猴痘诊断新突破：CRISPR技术开启精准检测新时代

猴痘病毒(MPXV)的全球传播已成为重大公共卫生威胁，但其诊断面临两大难题：一是传统qPCR依赖昂贵设备，难以在资源匮乏地区普及；二是现有方法无法快速区分高致死率的Clade I（中非分支）与当前流行的Clade II（西非分支）。2023年中国疫情中，Clade II毒株占主导，但缺乏简便的分型工具制约了精准防控。

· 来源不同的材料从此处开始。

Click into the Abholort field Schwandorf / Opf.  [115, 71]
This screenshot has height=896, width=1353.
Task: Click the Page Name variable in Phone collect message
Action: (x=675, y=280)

南京中医药大学附属南京第二医院精准医学中心团队在《Infectious Diseases of Poverty》发表研究，创新性地将多酶等温快速扩增(MIRA)与CRISPR-Cas13a系统结合，开发出超灵敏的MPXV检测技术。该技术通过靶向保守的F3L基因实现病毒检测，并基于C3L基因缺失特征建立分型方法，为猴痘防控提供了"一箭双雕"的解决方案。

关键技术方法
研究采用三步策略：1) 优化MIRA引物组（144 bp F3L基因扩增）；2) 筛选高效crRNA-3并优化CRISPR-Cas13a体系（1 μmol/L LwaCas13a+0.5 μmol/L crRNA）；3) 开发双模式检测：荧光法（FAM-BHQ1报告分子）和侧流层析试纸条法（FITC-生物素报告分子）。临床验证使用202例MPXV样本（含皮疹液、咽拭子等）和104例干扰样本（包括水痘-带状疱疹病毒等），qPCR作为金标准对照。

研究结果

1. 检测系统开发与验证
通过16组引物筛选确定F3R3组合扩增效率最佳（图1）。CRISPR-Cas13a系统经组分优化后，缺失任一要素（如T7 RNA聚合酶）均导致检测失败（图2e）。灵敏度测试显示可检出14.4拷贝/ml的合成质粒（图3b），且与牛痘、天花等正交痘病毒(OPV)无交叉反应（图3c）。

2. 临床性能验证
在202例临床样本中，该技术检出182例阳性（含qPCR漏检的3例高Ct值样本），与qPCR一致性达Kappa=0.994（表1）。侧流层析试纸条可肉眼判读Ct≤39的样本（图5），在32例验证中表现优异。104例干扰样本（如HIV、HBV等）均未出现假阳性（图4d）。

3. Clade分型体系
针对C3L基因缺失设计的PCR分型法可在40分钟内检测200拷贝/ml，20次重复阳性率100%（表4）。177例临床样本均鉴定为Clade II，与我国流行株匹配（表5），且与Clade I无交叉反应（补充表S9）。

结论与意义
该研究首次实现CRISPR-Cas13a技术与MIRA联用于MPXV检测，其优势在于：

1. 超灵敏性：14.4拷贝/ml的灵敏度优于常规qPCR，可检出qPCR漏检的低载量样本；

2. 双模式输出：荧光读数与试纸条结合，适配不同医疗场景；

3. 精准分型：填补了Clade快速鉴别技术空白，为流行病学追踪提供工具；

4. 现场适用性：无需复杂设备，37°C恒温反应，特别适合非洲等资源有限地区。

这项技术突破不仅为猴痘疫情防控提供了新武器，其模块化设计更为其他传染病检测提供了可借鉴的技术框架。未来通过开发"单管反应"体系，有望进一步降低操作门槛，推动CRISPR诊断技术的临床转化。